Pressemitteilung:

31. März 2020

Mund-Nasen-Schutzmasken als Teil einer Exitstrategie

Der SPD-Bundestagsabgeordnete Dr. Sascha Raabe unterstützt den Aufruf von Hanaus Oberbürgermeister Claus Kaminsky, wonach alle Bürgerinnen und Bürger Nasen-Mund-Schutzmasken tragen sollten. Eine bundesweite Verpflichtung zum Tragen von Mund-Nasen-Masken in geschlossenen öffentlichen Räumen sieht Raabe als Chance, um wieder mehr soziales und wirtschaftliches Leben nach dem 20. April zu ermöglichen.

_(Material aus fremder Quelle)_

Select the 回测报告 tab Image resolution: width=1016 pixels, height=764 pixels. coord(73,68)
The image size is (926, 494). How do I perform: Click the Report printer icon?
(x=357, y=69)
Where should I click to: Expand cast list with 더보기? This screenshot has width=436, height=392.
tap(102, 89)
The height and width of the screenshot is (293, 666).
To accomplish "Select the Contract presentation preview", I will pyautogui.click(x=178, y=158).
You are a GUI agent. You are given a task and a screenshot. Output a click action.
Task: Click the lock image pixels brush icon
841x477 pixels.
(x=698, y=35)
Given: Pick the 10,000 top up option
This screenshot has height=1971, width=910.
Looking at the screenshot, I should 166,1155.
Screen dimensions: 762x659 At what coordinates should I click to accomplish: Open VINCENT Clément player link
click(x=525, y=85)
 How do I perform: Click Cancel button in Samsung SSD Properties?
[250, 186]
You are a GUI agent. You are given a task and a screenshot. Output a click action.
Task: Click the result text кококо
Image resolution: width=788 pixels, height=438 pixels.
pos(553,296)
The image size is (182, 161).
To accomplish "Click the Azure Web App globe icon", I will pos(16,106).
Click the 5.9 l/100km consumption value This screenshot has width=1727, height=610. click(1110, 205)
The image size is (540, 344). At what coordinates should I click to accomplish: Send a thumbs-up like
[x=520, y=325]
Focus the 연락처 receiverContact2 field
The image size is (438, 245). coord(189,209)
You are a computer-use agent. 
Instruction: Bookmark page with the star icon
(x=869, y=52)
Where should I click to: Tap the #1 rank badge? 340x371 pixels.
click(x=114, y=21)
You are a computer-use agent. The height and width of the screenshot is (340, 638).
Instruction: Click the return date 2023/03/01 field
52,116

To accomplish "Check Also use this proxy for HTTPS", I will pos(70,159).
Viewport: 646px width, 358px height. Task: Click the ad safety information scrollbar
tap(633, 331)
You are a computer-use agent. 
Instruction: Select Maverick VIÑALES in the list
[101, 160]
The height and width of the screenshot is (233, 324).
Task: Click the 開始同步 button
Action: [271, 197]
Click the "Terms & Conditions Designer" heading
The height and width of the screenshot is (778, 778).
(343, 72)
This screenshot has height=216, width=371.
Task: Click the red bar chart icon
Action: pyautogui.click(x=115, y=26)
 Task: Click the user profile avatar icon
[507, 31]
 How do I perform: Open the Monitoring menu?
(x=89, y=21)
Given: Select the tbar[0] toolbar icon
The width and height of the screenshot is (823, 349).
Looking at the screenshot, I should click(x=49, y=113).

„Ich unterstütze zu 100 Prozent den Aufruf von Hanaus Oberbürgermeister Claus Kaminsky, dass möglichst alle Bürger(innen) eine Mund-Nasen-Schutzmaske tragen sollten. Für mich sollte diese Überlegung auch Teil einer bundesweiten Exitstrategie für die Zeit nach dem 20. April sein“, so der für Hanau zuständige Abgeordnete. „Es muss geprüft werden, ob eine Öffnung aller Geschäfte in Deutschland dann wieder möglich ist, wenn alle Kunden und das Personal Mund-Nasen-Masken tragen. Es ist für mich unverständlich, warum Unternehmen in Deutschland nicht schon früher beauftragt oder verpflichtet worden sind mit einer eigenen Produktion zu beginnen. Natürlich müssen bei der Verteilung aus dem Ausland eingekaufter oder hier produzierter zertifizierter Masken medizinische und andere Einrichtungen mit besonderes engem Personenkontakt Vorrang haben. Aber auch selbst genähte oder selbst gebastelte Masken oder auch ein Schal oder Tuch für die breite Masse helfen bereits, weil diese Masken primär sehr gut geeignet sind, das Ansteckungsrisiko beim Husten oder Sprechen für andere deutlich zu verringern. Denn wenn alle in geschlossenen öffentlichen Räumen vom Einkaufsgeschäft über die Bahn/Busse bis zum Bürgerhaus oder Museum eine Maske tragen, wird das Infektionsrisiko drastisch reduziert und gleichzeitig kann soziales und wirtschaftliches Leben wieder stattfinden", so Raabe.


„Es müssen jetzt die notwendigen Schritte ergriffen werden, dass ab dem 20. April möglichst für alle Bürger(innen) mindestens einfache Masken zur Verfügung stehen. Es ist richtig, dass es jetzt noch zu früh ist, um die bestehenden Maßnahmen zu lockern. Erst sollte bis Ostern abgewartet und die Zahlen und Daten gemeinsam mit den Experten ausgewertet werden. Es ist aber völlig falsch, wenn gesagt wird, dass es zu früh sei, jetzt über Exitstrategien nachzudenken. Ganz im Gegenteil, wir müssen jetzt über Exitstrategien nachdenken und vorsorgend agieren, damit wir ab dem Zeitpunkt, ab dem die Neu-Infektionszahlen ausreichend zurückgehen und sich stabilisieren, handlungsfähig sind. Wir müssen dann in der Lage sein, gute, verantwortungsvolle Pläne umzusetzen, die den Menschen und der Wirtschaft mehr Freiheit geben und die Infektionszahlen nicht erneut stark ansteigen lassen. Dafür müssen jetzt die Voraussetzungen geschaffen und die Weichen gestellt werden!“, fordert Raabe.